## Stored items
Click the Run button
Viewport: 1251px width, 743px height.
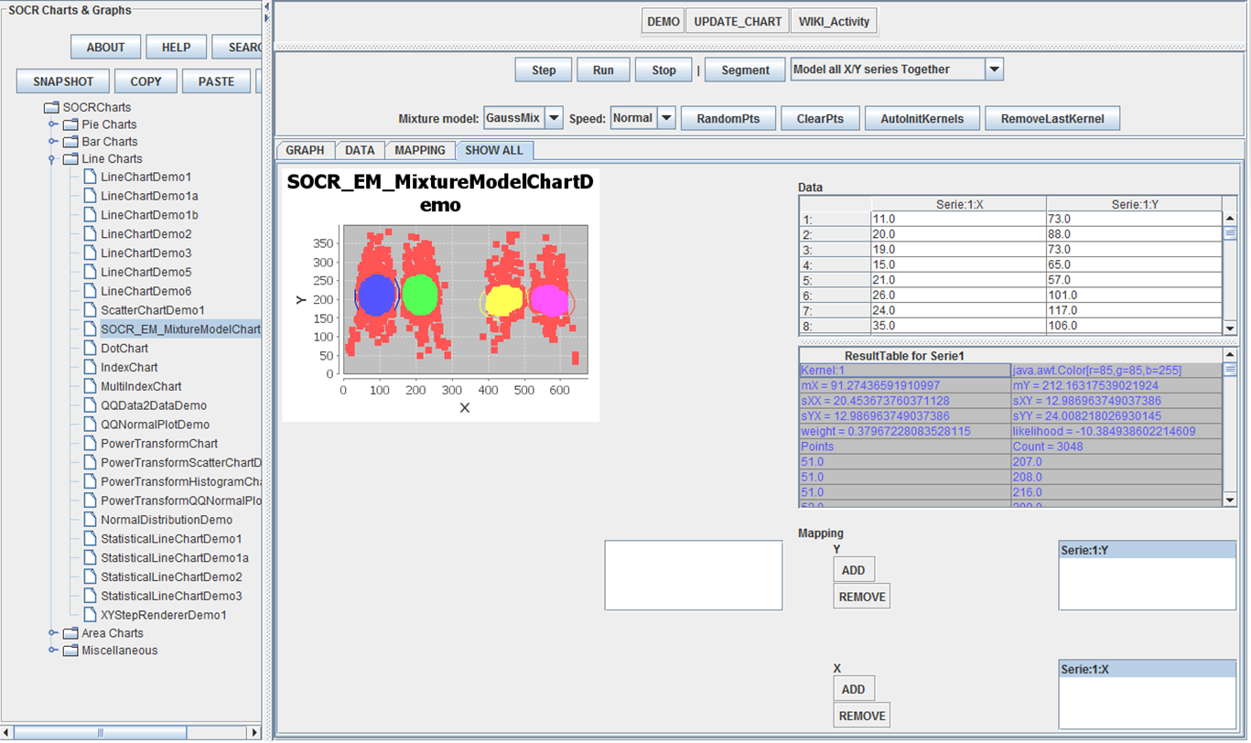pyautogui.click(x=603, y=70)
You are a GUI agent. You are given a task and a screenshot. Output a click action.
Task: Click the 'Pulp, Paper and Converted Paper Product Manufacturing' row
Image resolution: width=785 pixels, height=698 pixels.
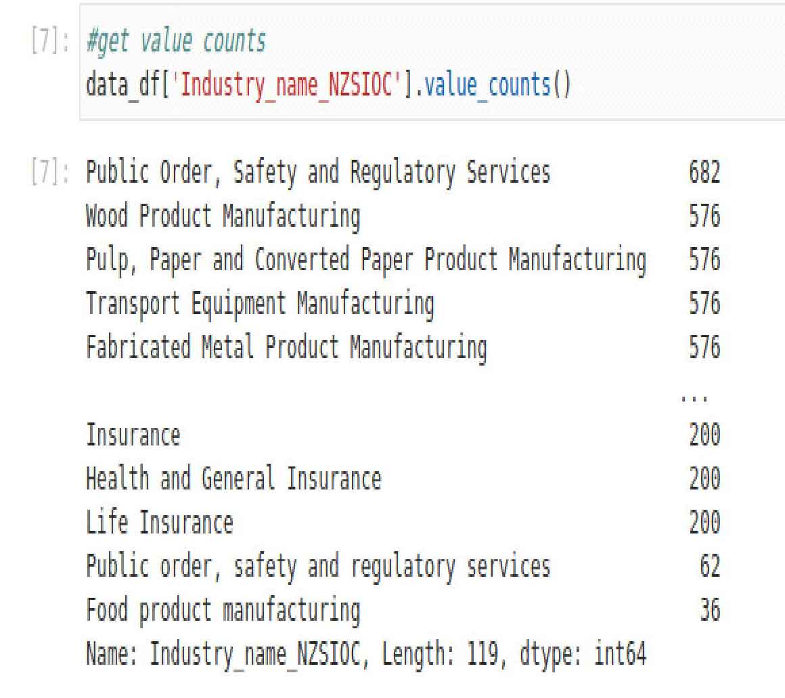365,261
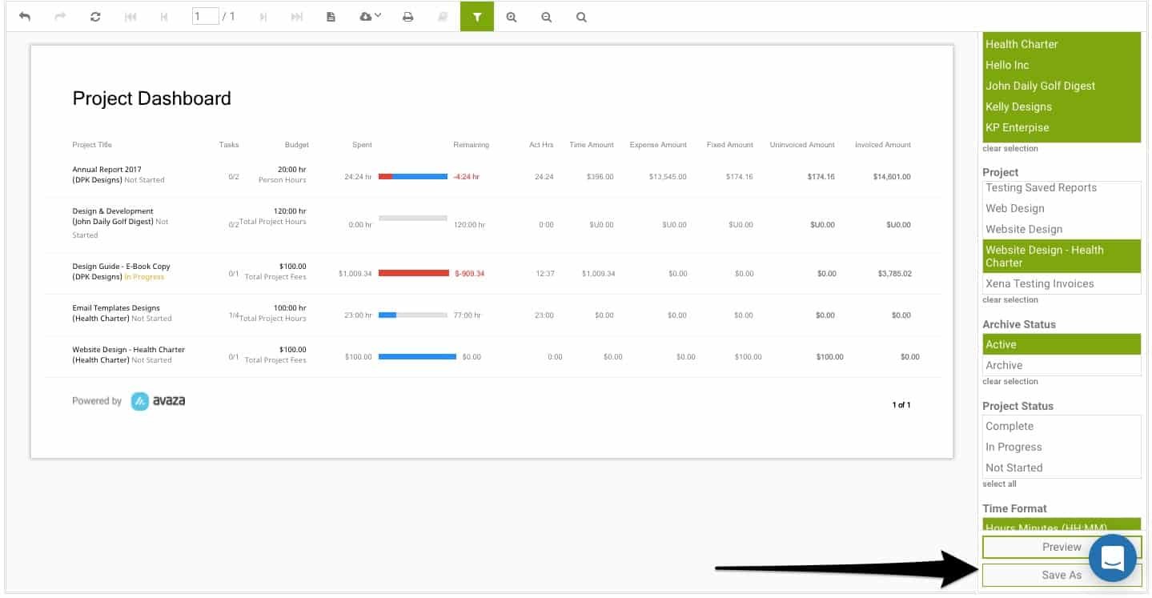This screenshot has height=598, width=1152.
Task: Click the Annual Report 2017 spent progress bar
Action: pyautogui.click(x=412, y=176)

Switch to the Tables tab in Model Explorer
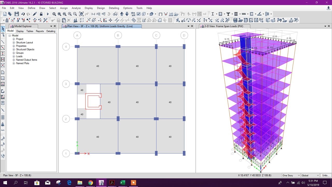30,31
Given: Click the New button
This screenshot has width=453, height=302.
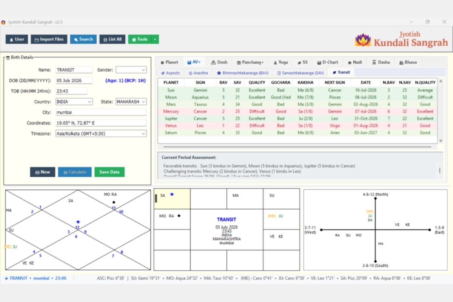Looking at the screenshot, I should [x=43, y=172].
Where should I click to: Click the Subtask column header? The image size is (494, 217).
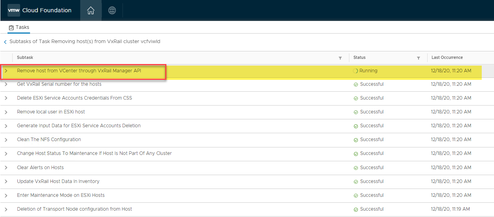point(25,58)
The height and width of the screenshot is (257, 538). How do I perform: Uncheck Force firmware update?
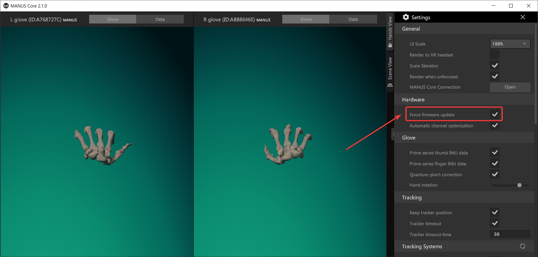pyautogui.click(x=495, y=114)
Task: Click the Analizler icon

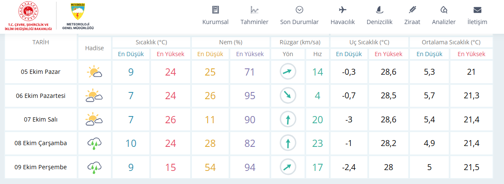Action: [x=444, y=10]
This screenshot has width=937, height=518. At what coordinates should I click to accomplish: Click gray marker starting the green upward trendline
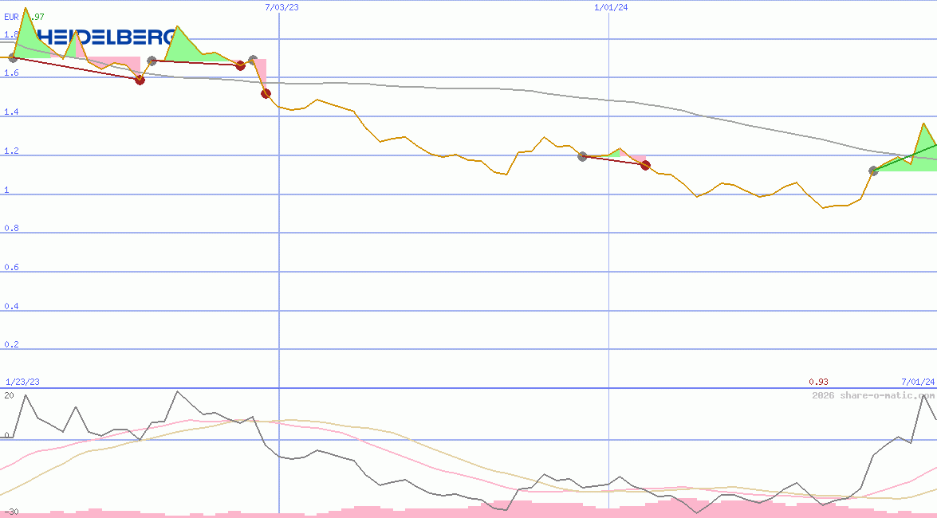873,171
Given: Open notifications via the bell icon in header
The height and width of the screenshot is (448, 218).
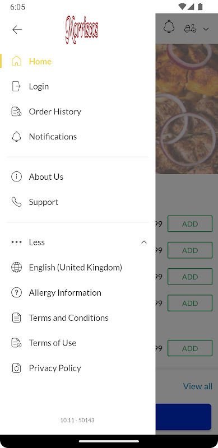Looking at the screenshot, I should (169, 26).
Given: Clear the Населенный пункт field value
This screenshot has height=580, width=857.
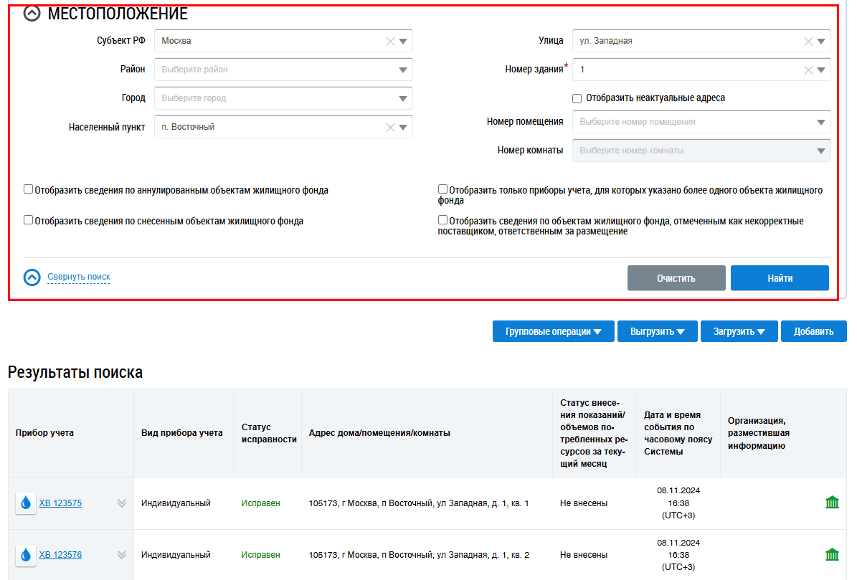Looking at the screenshot, I should pyautogui.click(x=390, y=128).
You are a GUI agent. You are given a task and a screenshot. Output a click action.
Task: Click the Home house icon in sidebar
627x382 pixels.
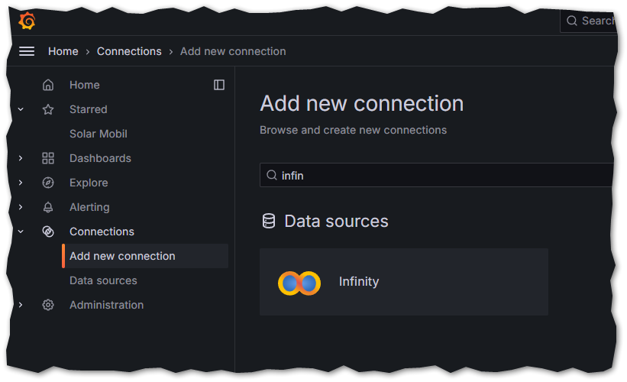48,85
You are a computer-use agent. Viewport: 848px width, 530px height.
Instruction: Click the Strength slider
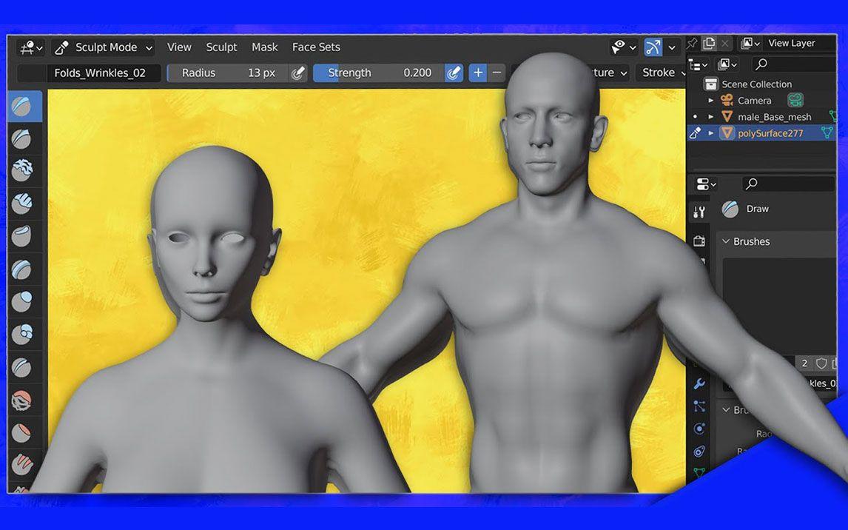tap(378, 73)
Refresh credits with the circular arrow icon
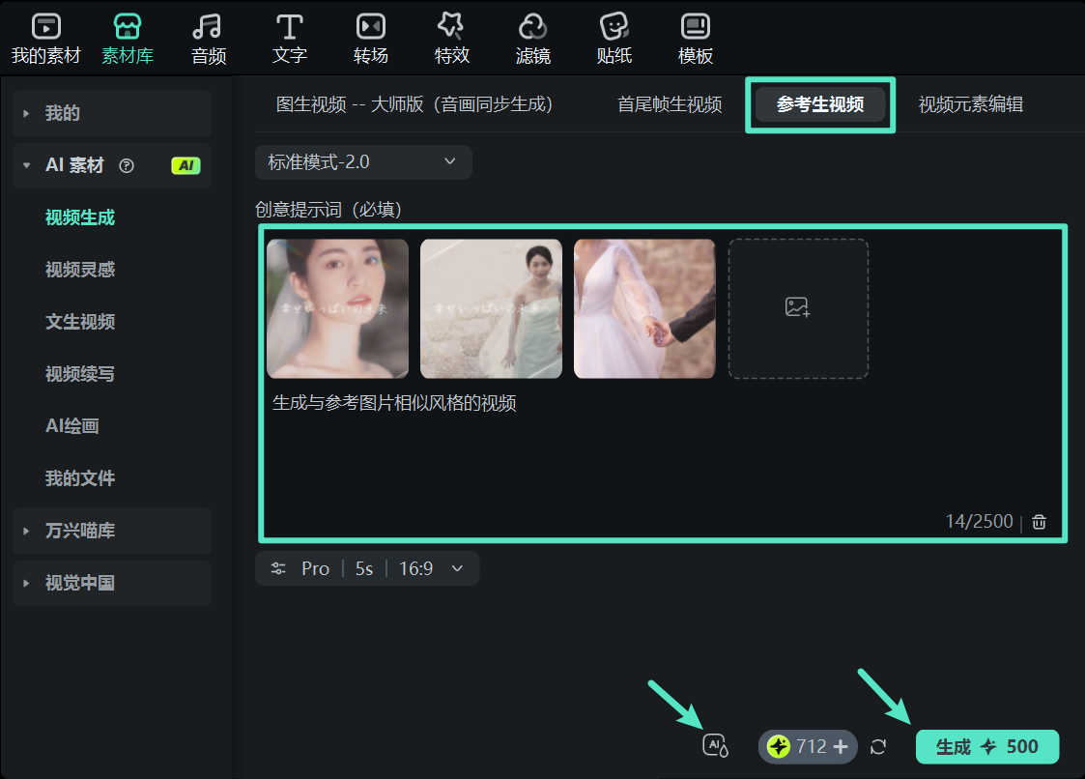1085x779 pixels. click(878, 745)
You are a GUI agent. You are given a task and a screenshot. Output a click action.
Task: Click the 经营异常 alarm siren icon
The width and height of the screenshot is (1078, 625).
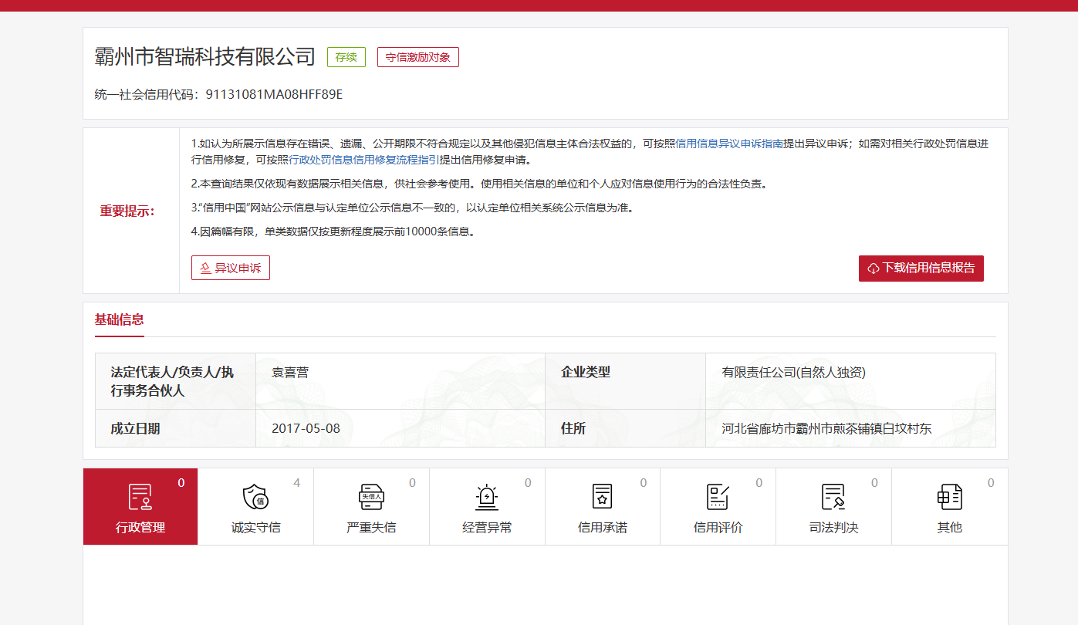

## BRIEF
A count is all that should be returned: the number of lines in these records containing the string "button".

## RESPONSE
2